Dia menjabarkan salah satu upaya mitigasi risiko investasi dilakukan dengan analisa fundamental yang kuat.
Baca Juga
Meskipun terdapat kemungkinan penurunan nilai, selama saham yang dibeli sudah dipastikan aman dan berpotensi tumbuh, risikonya pun relatif terkendali.
Selain itu, perusahaan asuransi perlu melakukan diversifikasi portofolio dengan tetap memperhatikan kualitas instrumen investasinya.
Togar menyebutkan bahwa barang-barang yang dibeli tetaplah harus bagus meskipun jumlahnya banyak.
Otoritas Jasa Keuangan (OJK) mencatat bahwa industri asuransi jiwa melalukan diversifikasi investasi ke sejumlah instrumen.
Namun, penempatan investasi di pasar modal tetap mendominasi dari waktu ke waktu.
Pada November 2020, penempatan investasi reksadana tercatat sebesar Rp158 triliun atau 33,82 persen dari total investasi industri senilai Rp468,8 triliun.
Adapun, investasi di saham tercatat senilai Rp130,5 triliun atau 27,8 persen dari total investasi, sehingga investasi di pasar modal mencakup sekitar 61,6 persen dari total investasi industri.
Pada 2016, investasi saham tercatat mendominasi portofolio dengan komposisi 32,5 persen dari total investasi. Namun, porsinya turun dalam lima tahun terakhir sehingga reksadana menjadi portofolio yang dominan.

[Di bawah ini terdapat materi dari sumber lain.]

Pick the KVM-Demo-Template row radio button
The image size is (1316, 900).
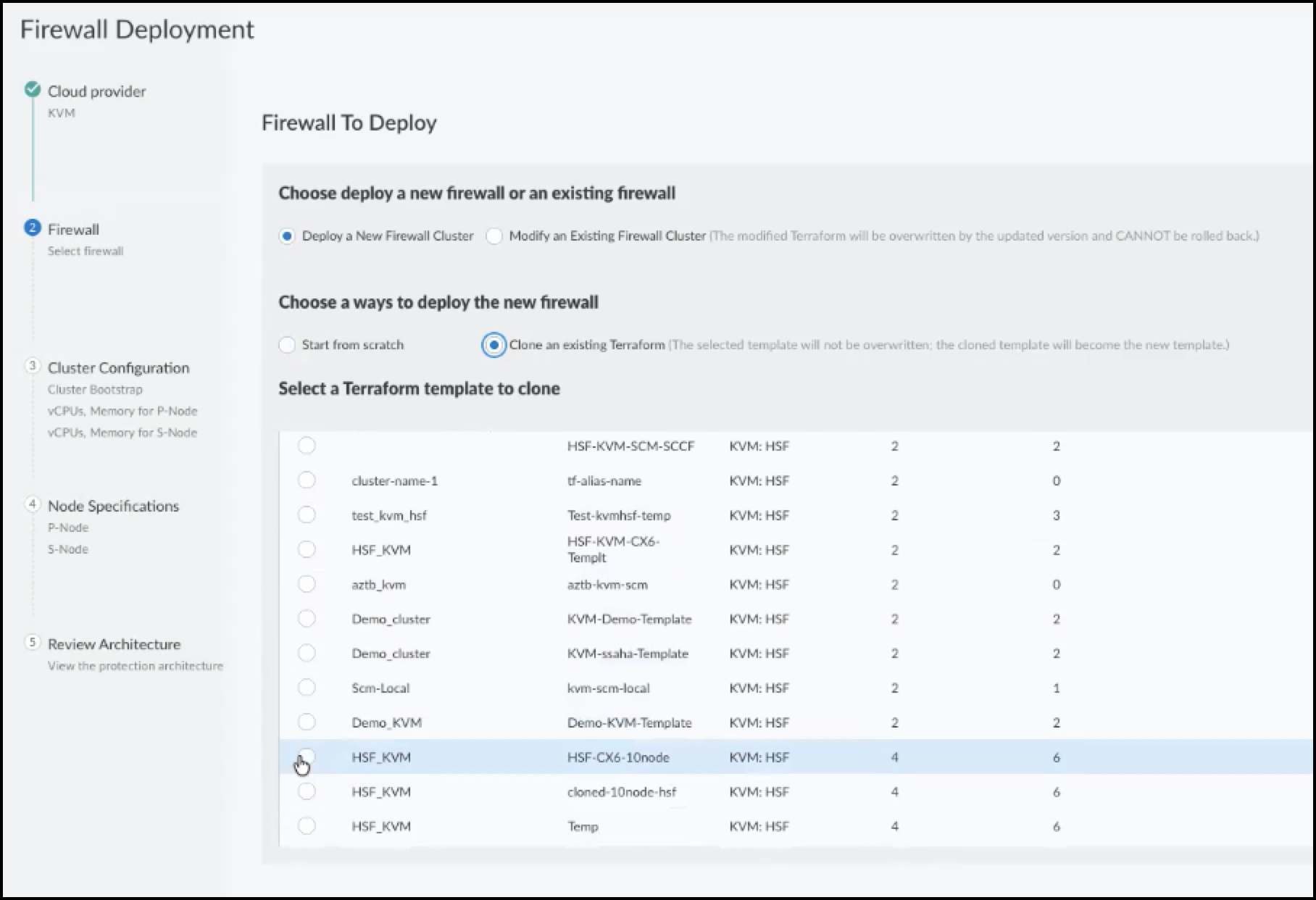pos(307,619)
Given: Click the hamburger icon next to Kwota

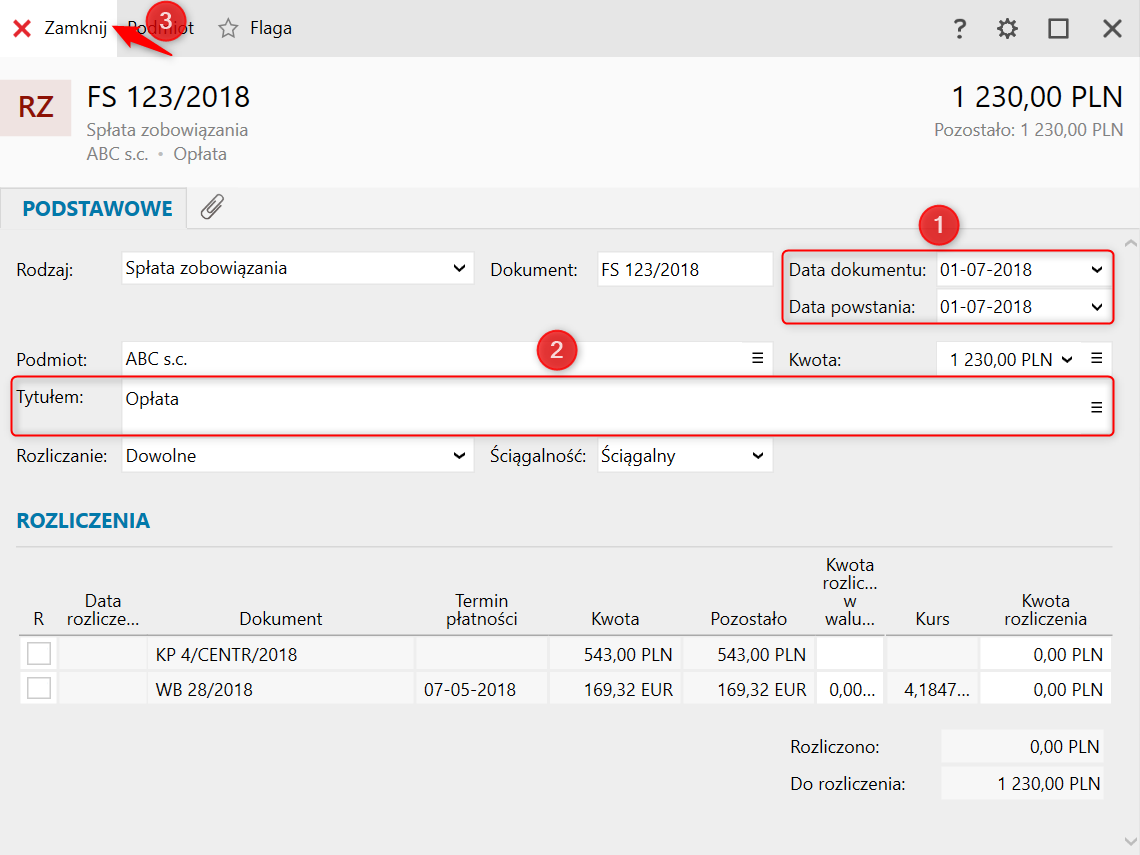Looking at the screenshot, I should click(x=1096, y=358).
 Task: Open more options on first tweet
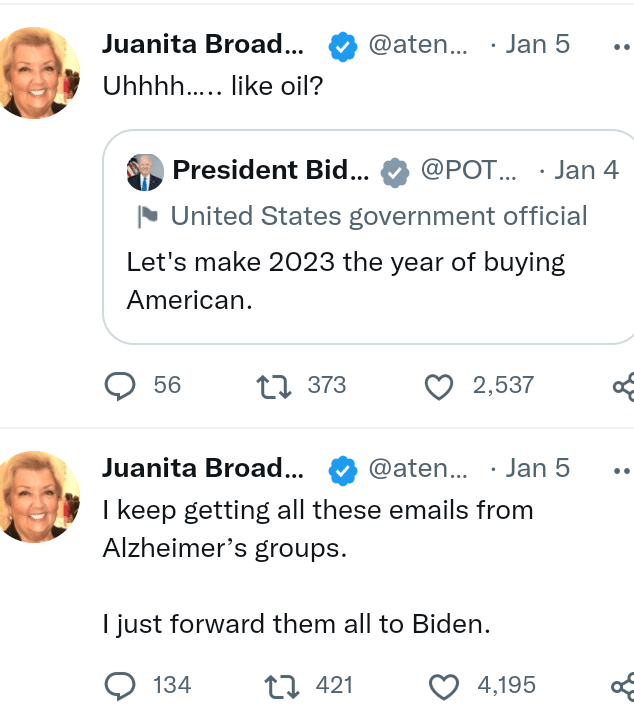(x=622, y=46)
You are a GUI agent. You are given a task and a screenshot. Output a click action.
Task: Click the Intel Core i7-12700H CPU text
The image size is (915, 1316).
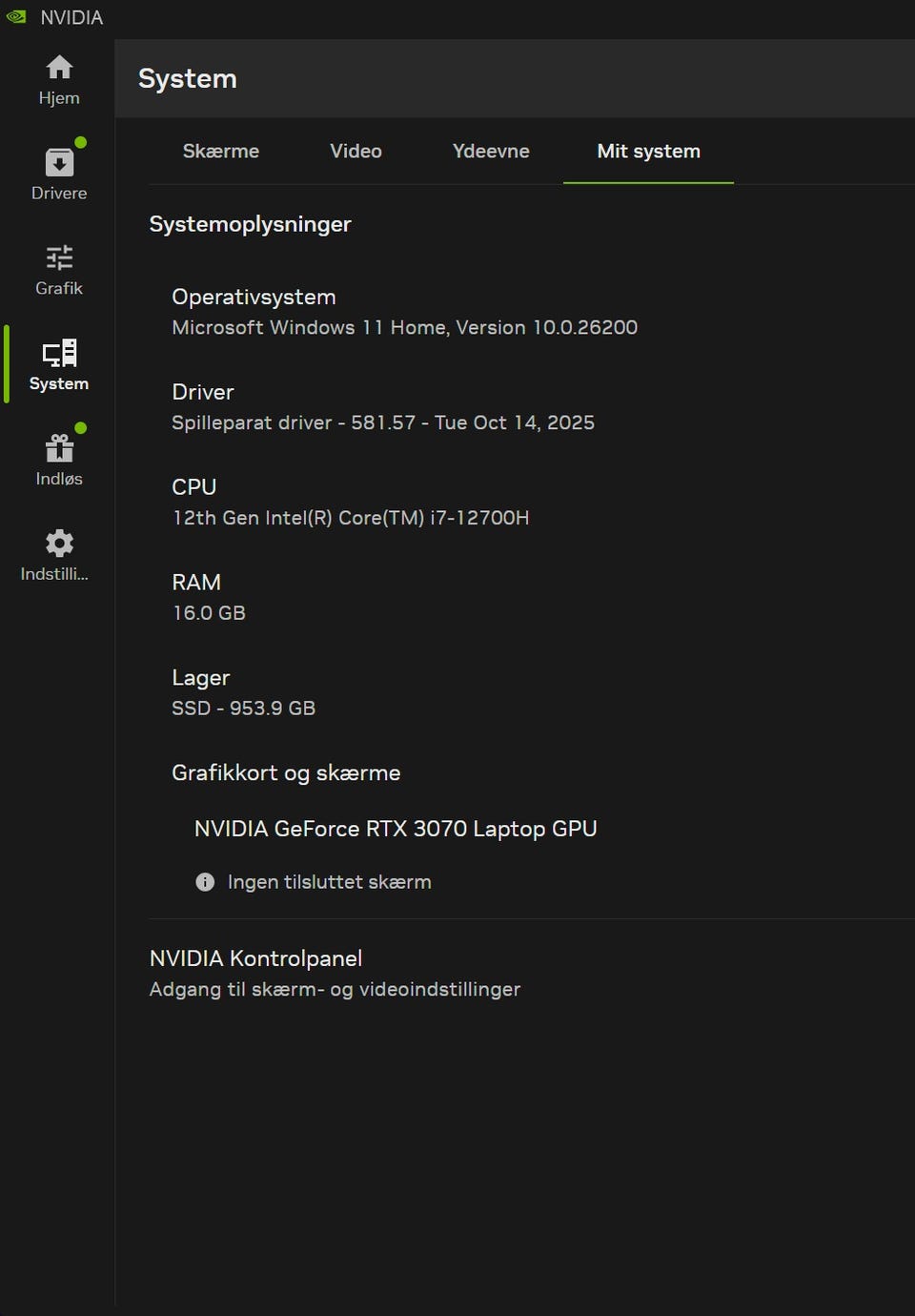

Togar menilai penempatan saham di kelompok LQ45 memang memiliki risiko lebih rendah. Meskipun begitu, perusahaan asuransi tetap harus melakukan analisa mendalam terkait keputusan investasinya karena status LQ45 itu pun tetap menyimpan risiko.
"Seperti dalam kasus Jiwasraya, kan ada emiten yang sempat masuk ke LQ45, lalu saham-saham yang dipegang Jiwasraya pun ada yang sudah pada naik [harganya]. Jadi enggak bisa dijadikan patokan, tetap harus ada analisa," ujar Togar.
Meskipun begitu, Togar menyatakan bahwa perusahaan-perusahaan asuransi yang memiliki likuiditas baik harus mempertimbangkan penambahan saham di portofolio investasinya.
Selain dapat memberikan imbal hasil lebih, saat ini banyak saham dengan harga 'miring'.
"Tetap, nature asuransi jiwa begitu [menambah portofolio saham]. Justru aneh kalau perusahaan asuransi jiwa enggak begitu, karena ada janji kepada pemegang polis untuk membayar sekian di jangka panjang, selama memang emiten yang dipilihnya tidak masalah," ujarnya.
Togar pun menegaskan agar berbagai kasus investasi yang terjadi tidak menjadi trauma tersendiri bagi perusahaan asuransi dalam menempatkan investasi di saham.